**GOAL OF THE EXERCISE:**
Set down, character for character, everything in the records below from the line holding "This screenshot has height=362, width=644." down to the line holding "Collapse the J19S", and no other line.

------------------------------------------------------------------------

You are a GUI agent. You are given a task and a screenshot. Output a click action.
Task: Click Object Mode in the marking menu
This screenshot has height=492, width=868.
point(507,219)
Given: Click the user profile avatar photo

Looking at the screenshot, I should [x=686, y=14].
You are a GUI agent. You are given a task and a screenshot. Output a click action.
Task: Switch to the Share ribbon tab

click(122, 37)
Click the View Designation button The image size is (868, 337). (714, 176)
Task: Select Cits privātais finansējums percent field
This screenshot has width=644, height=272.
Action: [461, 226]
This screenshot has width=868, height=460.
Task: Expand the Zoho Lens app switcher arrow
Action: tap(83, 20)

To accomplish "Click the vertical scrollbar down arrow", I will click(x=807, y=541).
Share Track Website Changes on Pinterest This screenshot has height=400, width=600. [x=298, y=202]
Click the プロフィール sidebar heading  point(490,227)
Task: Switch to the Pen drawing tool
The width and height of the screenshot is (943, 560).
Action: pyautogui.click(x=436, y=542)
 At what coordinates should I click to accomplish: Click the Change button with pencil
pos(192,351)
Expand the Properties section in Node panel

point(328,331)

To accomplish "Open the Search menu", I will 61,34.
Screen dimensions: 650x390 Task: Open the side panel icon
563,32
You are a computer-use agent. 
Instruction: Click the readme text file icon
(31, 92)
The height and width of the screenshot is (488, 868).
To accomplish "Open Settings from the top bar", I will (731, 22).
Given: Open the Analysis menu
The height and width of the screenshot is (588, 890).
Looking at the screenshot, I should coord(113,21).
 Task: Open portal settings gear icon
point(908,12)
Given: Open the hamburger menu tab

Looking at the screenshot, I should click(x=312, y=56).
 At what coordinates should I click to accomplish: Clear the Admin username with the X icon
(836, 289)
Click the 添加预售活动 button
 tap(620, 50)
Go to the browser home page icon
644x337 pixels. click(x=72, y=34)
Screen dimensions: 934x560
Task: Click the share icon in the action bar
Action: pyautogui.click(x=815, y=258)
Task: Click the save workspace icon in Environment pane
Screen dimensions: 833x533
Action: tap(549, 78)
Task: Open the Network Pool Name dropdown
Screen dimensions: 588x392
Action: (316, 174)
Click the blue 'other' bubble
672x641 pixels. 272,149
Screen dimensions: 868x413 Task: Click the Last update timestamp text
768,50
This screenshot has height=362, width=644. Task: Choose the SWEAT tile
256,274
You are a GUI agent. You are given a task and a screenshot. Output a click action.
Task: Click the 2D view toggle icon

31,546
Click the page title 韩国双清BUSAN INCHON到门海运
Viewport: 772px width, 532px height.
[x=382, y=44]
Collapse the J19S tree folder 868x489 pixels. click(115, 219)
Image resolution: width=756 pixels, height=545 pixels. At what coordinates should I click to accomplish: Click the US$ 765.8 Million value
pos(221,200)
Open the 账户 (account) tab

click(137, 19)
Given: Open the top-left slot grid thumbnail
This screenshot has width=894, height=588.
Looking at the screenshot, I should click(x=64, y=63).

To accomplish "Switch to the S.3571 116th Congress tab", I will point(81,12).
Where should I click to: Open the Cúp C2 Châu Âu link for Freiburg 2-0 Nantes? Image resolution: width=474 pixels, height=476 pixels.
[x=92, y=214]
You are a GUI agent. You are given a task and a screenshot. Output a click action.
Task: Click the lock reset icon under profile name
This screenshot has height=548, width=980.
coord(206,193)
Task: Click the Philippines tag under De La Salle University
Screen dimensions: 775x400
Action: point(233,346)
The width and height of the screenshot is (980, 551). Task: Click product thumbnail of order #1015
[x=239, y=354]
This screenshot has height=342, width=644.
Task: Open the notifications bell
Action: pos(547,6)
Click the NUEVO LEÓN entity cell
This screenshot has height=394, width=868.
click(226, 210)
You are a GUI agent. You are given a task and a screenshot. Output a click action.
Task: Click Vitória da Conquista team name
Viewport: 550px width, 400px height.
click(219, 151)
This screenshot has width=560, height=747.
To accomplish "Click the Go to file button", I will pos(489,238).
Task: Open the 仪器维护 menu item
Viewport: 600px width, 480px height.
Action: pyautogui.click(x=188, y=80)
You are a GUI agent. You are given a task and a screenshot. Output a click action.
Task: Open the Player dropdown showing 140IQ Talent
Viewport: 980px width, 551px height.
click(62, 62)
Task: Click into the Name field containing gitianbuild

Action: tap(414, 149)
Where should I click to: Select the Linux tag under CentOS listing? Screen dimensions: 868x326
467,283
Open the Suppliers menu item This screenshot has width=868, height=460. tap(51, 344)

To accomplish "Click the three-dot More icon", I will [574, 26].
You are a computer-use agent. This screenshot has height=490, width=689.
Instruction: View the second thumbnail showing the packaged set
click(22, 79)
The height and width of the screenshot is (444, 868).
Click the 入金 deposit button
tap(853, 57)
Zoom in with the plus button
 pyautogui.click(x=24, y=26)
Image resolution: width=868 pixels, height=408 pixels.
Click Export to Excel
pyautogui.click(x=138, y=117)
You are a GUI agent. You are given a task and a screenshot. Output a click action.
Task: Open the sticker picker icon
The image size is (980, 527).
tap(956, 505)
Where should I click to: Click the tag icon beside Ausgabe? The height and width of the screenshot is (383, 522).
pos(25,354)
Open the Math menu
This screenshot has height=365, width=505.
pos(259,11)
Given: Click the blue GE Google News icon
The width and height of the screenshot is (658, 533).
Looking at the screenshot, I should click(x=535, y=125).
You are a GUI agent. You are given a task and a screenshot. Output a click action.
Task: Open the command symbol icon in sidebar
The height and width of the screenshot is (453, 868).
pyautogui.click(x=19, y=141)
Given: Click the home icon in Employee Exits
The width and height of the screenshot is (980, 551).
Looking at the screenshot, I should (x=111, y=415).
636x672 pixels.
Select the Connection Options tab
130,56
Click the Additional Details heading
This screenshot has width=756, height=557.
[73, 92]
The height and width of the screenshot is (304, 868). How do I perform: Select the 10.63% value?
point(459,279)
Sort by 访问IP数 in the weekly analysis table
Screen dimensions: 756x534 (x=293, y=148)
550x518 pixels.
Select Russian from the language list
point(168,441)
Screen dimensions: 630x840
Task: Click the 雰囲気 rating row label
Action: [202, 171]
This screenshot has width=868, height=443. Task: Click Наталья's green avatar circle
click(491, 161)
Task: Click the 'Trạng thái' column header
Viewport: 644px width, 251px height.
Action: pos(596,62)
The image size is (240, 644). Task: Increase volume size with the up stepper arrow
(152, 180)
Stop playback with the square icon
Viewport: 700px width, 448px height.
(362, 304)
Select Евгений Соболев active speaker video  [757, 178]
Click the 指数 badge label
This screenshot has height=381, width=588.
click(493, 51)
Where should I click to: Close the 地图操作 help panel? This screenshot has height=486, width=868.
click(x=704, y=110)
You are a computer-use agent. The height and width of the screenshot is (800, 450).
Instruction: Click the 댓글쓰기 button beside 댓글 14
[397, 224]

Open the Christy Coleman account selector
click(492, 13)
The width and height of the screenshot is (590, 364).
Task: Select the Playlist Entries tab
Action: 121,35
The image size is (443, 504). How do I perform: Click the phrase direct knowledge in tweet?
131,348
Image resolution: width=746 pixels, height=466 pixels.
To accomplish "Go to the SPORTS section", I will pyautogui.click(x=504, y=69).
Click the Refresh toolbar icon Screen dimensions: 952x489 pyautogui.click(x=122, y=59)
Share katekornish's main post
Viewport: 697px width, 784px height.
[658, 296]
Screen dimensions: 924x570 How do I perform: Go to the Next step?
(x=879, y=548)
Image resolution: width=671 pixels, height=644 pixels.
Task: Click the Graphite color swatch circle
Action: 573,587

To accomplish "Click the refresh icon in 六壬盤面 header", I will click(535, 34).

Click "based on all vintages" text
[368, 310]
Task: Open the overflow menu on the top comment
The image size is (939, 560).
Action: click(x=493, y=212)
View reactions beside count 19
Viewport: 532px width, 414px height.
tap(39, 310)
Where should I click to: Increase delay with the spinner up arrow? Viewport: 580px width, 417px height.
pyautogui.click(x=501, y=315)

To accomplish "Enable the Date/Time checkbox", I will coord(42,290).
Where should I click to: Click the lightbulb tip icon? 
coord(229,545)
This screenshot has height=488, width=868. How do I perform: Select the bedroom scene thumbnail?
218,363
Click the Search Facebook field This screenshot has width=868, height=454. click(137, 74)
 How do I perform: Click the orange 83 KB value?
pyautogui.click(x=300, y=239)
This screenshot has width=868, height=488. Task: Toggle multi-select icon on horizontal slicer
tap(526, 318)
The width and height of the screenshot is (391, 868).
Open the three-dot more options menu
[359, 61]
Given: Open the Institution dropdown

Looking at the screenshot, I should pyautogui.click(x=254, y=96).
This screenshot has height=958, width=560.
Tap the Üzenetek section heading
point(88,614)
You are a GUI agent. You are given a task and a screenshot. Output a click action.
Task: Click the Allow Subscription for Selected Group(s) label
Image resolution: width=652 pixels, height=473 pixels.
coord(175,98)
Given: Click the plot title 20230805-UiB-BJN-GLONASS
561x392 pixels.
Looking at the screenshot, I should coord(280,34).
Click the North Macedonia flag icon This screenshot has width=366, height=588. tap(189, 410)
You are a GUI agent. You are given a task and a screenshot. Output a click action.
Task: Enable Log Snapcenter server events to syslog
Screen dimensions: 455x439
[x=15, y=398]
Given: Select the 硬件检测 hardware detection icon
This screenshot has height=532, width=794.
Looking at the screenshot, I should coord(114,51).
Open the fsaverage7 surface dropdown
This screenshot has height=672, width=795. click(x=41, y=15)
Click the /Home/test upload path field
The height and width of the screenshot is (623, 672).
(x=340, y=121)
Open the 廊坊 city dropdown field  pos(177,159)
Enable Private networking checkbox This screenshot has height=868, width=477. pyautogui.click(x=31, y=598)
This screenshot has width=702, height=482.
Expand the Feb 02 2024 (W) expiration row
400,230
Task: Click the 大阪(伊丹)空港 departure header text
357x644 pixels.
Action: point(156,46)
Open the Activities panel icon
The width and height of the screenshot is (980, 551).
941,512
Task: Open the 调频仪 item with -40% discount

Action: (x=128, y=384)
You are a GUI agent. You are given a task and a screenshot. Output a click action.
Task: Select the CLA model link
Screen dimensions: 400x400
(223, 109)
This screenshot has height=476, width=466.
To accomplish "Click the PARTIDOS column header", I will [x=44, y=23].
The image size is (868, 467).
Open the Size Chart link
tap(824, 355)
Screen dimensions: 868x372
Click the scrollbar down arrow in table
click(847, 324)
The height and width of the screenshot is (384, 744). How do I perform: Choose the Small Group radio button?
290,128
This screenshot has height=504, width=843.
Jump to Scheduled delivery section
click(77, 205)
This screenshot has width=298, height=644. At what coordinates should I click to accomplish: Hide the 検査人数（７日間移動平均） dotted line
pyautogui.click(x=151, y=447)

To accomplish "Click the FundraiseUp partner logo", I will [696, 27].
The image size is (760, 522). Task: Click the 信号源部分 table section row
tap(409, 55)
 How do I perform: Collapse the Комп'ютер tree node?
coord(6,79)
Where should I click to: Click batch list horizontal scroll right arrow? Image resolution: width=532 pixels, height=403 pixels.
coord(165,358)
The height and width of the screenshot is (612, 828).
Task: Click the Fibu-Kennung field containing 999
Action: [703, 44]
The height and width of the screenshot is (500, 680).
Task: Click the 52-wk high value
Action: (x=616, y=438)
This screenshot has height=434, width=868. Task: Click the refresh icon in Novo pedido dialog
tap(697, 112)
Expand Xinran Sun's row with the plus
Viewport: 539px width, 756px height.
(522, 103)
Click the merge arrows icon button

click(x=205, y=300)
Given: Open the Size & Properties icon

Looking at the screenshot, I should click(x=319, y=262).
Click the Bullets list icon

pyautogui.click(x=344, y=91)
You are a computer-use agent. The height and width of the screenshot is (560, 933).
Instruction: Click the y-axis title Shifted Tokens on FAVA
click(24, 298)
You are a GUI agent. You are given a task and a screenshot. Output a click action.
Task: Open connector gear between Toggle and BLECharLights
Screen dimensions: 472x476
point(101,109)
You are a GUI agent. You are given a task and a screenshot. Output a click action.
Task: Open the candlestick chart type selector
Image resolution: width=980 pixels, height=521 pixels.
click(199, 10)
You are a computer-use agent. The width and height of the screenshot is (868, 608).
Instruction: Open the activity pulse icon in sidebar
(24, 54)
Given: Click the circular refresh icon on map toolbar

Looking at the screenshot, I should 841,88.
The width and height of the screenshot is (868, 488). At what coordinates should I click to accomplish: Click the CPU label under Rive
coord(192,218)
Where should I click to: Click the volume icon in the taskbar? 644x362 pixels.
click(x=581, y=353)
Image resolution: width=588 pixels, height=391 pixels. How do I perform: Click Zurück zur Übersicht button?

------------------------------------------------------------------------

**SOLUTION FOR THIS TASK:**
This screenshot has height=362, width=644. Task: Choose the SWEAT tile
256,274
You are a GUI agent. You are given a task and a screenshot. Output a click action.
Task: Click the 2D view toggle icon

31,546
Click the page title 韩国双清BUSAN INCHON到门海运
Viewport: 772px width, 532px height.
[x=382, y=44]
Collapse the J19S tree folder 868x489 pixels. click(115, 219)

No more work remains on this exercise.